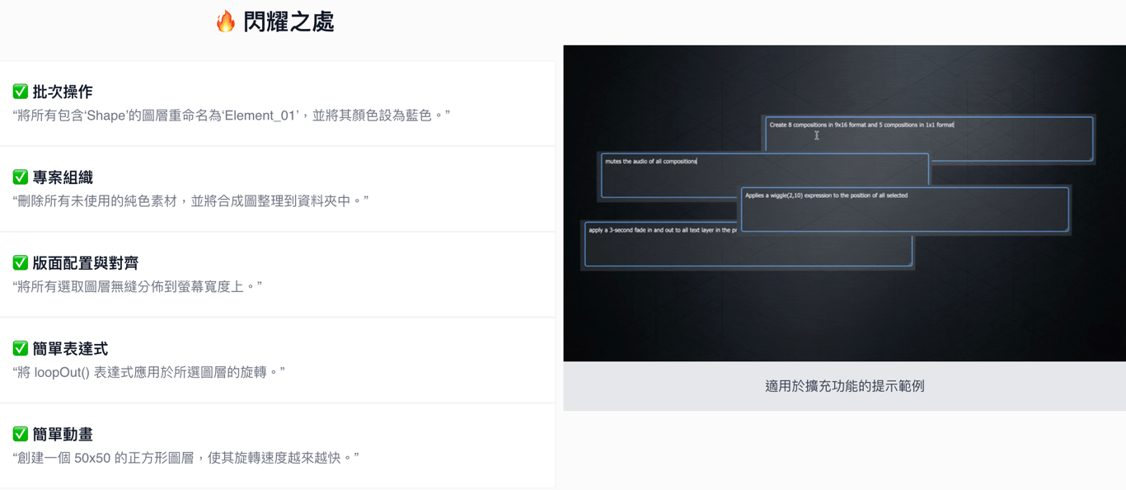The width and height of the screenshot is (1126, 490).
Task: Click the green checkmark beside 批次操作
Action: click(x=21, y=91)
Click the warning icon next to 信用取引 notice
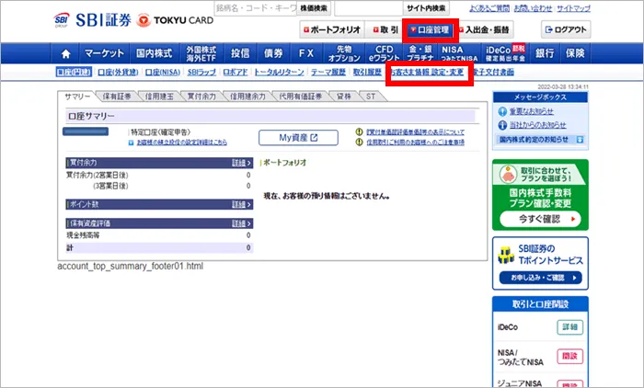 359,143
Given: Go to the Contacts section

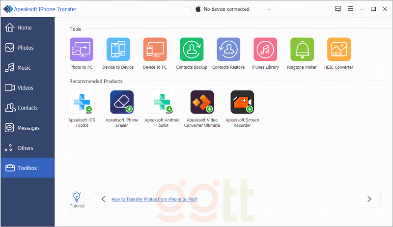Looking at the screenshot, I should (28, 108).
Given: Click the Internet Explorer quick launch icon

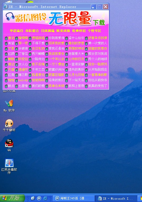Looking at the screenshot, I should pyautogui.click(x=45, y=198).
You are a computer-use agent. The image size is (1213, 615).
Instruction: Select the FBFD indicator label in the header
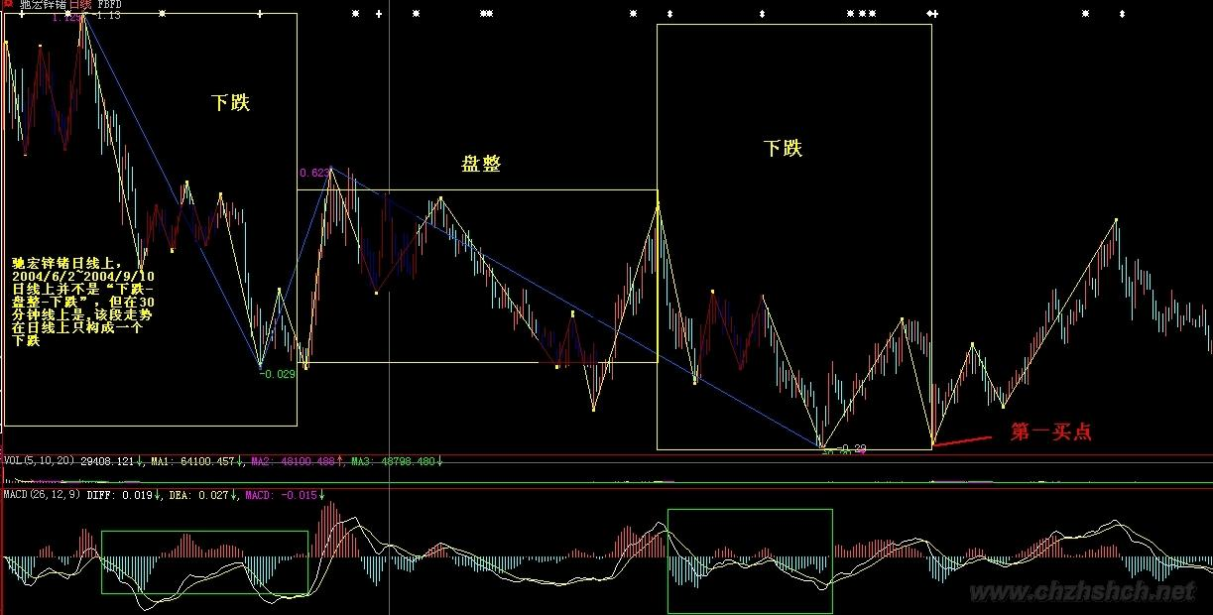109,5
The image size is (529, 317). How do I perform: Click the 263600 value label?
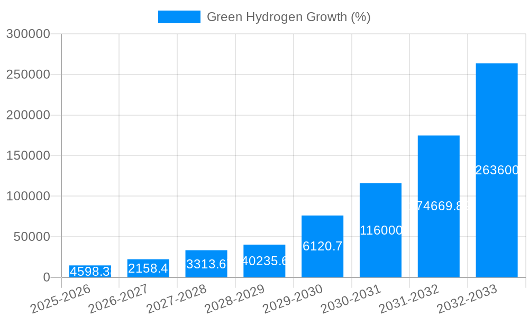pyautogui.click(x=496, y=170)
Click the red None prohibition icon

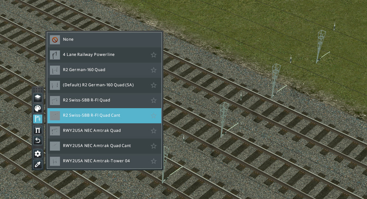55,39

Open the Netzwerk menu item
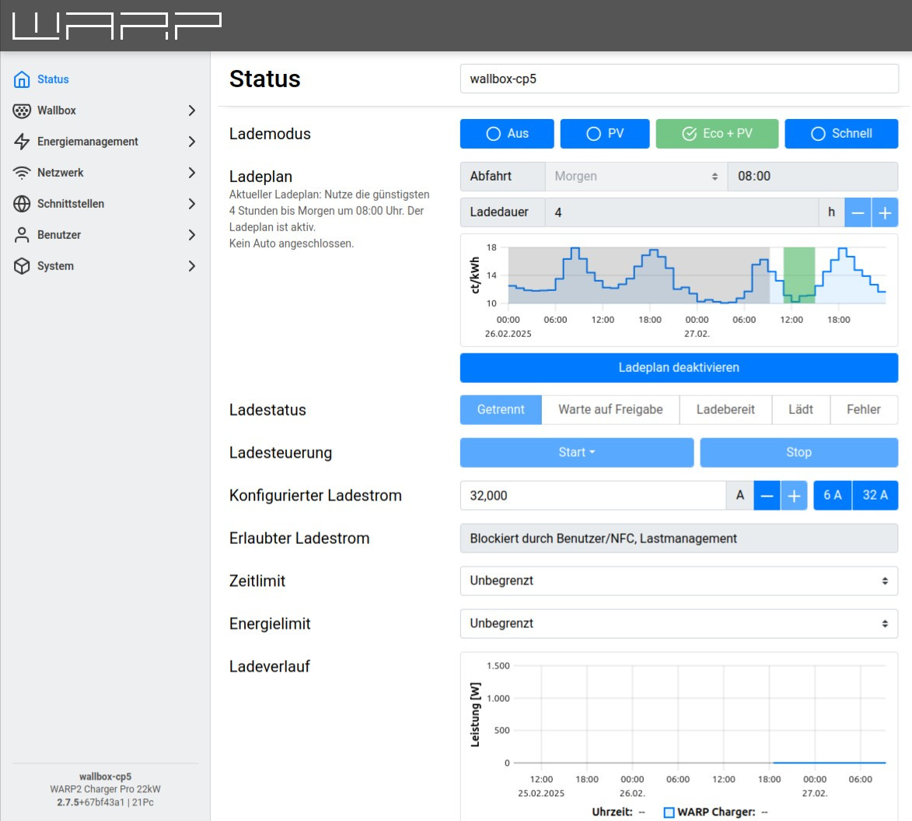61,173
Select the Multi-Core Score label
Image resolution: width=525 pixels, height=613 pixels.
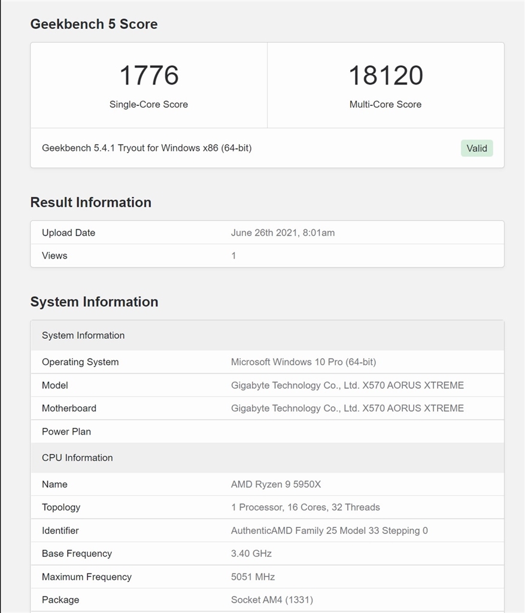click(386, 104)
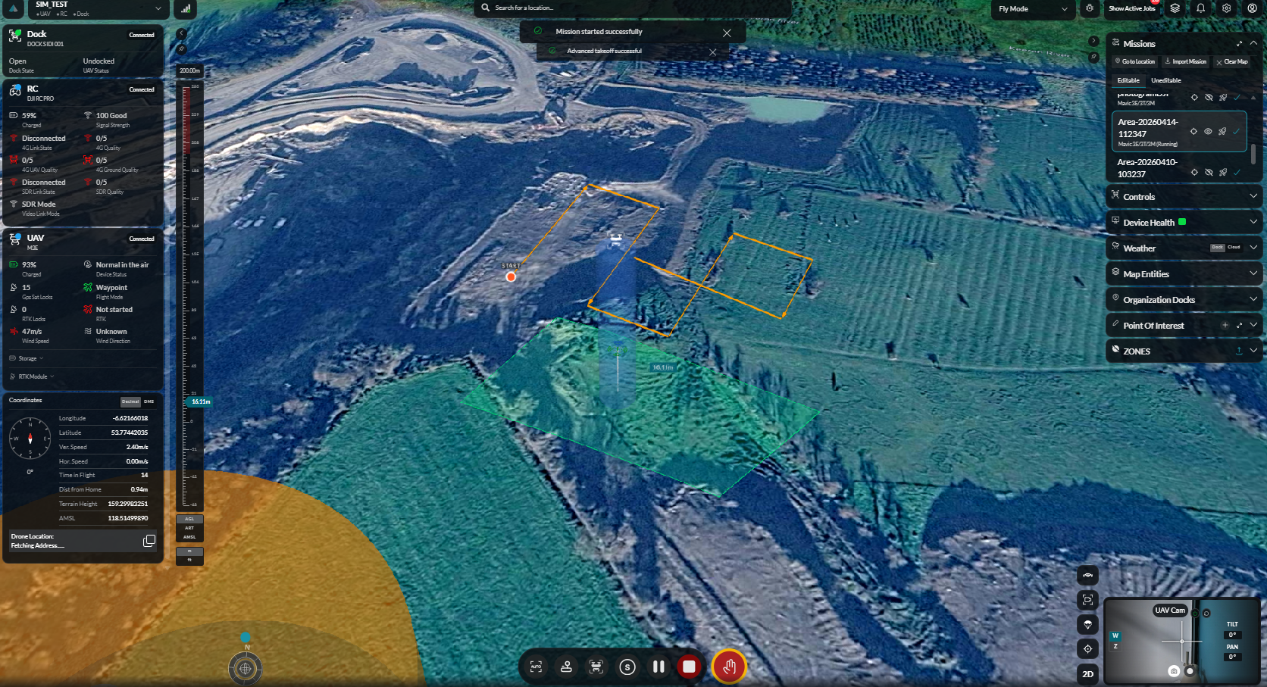Open the notifications bell
1267x687 pixels.
(x=1200, y=8)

# Work item
Starting at the line above that has "Click the warning icon next to 信用取引 notice" and ending at the line that has "Select the Multi-Core Score label", copy each line exactly, leaving the pictures out and adding nothing.

# Answer section
Click the warning icon next to 信用取引 notice
 359,143
Given: Go to the Contacts section

Looking at the screenshot, I should (28, 108).
Given: Click the Internet Explorer quick launch icon

Looking at the screenshot, I should pyautogui.click(x=45, y=198).
You are a computer-use agent. The image size is (1213, 615).
Instruction: Select the FBFD indicator label in the header
109,5
The image size is (529, 317). How do I perform: Click the 263600 value label?
pyautogui.click(x=496, y=170)
Click the red None prohibition icon

55,39

Open the Netzwerk menu item
61,173
Select the Multi-Core Score label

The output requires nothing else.